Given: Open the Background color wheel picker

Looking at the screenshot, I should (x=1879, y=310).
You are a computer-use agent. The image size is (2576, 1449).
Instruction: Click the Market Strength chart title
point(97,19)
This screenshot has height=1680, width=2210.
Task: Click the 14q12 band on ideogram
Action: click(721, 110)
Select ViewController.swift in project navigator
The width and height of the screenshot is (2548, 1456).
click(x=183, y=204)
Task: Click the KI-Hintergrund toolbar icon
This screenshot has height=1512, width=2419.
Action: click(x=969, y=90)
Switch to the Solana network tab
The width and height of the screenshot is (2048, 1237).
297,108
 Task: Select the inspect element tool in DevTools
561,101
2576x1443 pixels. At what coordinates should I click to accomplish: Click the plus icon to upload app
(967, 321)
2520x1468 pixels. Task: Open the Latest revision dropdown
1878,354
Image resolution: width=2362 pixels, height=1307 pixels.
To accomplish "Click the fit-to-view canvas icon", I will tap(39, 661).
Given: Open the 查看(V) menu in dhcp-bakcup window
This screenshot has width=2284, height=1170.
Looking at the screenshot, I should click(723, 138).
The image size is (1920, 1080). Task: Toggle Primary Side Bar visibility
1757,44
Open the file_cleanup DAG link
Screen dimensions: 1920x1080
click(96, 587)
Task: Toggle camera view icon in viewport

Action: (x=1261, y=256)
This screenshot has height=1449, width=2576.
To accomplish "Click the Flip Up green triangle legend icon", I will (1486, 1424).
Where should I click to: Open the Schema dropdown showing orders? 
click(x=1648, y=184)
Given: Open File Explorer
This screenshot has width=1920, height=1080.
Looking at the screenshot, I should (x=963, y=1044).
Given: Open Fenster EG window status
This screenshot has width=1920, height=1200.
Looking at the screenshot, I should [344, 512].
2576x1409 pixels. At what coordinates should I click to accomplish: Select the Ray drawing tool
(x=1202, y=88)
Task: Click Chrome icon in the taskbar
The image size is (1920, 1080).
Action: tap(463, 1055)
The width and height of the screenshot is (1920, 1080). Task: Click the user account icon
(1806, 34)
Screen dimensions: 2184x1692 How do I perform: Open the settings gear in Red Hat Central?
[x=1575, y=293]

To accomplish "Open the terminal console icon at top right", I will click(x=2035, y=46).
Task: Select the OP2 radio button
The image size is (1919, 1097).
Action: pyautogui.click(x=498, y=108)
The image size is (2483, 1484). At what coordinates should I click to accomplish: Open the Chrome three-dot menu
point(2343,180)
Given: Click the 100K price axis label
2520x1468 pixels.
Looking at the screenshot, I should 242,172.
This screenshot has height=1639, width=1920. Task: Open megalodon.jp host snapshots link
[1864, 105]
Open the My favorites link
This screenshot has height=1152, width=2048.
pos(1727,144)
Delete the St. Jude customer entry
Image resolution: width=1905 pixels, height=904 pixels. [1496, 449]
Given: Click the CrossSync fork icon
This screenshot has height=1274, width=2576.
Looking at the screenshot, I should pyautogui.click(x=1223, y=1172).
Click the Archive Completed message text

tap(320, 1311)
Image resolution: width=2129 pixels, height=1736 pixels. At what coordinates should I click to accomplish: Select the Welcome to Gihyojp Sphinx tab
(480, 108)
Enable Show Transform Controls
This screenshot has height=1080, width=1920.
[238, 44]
--
[The task]:
Look through the entries for the string "will". Every line that has it belongs in the answer.

[Task response]:
To accomplish "Click the fit-to-view canvas icon", I will tap(39, 661).
To accomplish "Click the Flip Up green triangle legend icon", I will (1486, 1424).
To accomplish "Open the terminal console icon at top right", I will click(x=2035, y=46).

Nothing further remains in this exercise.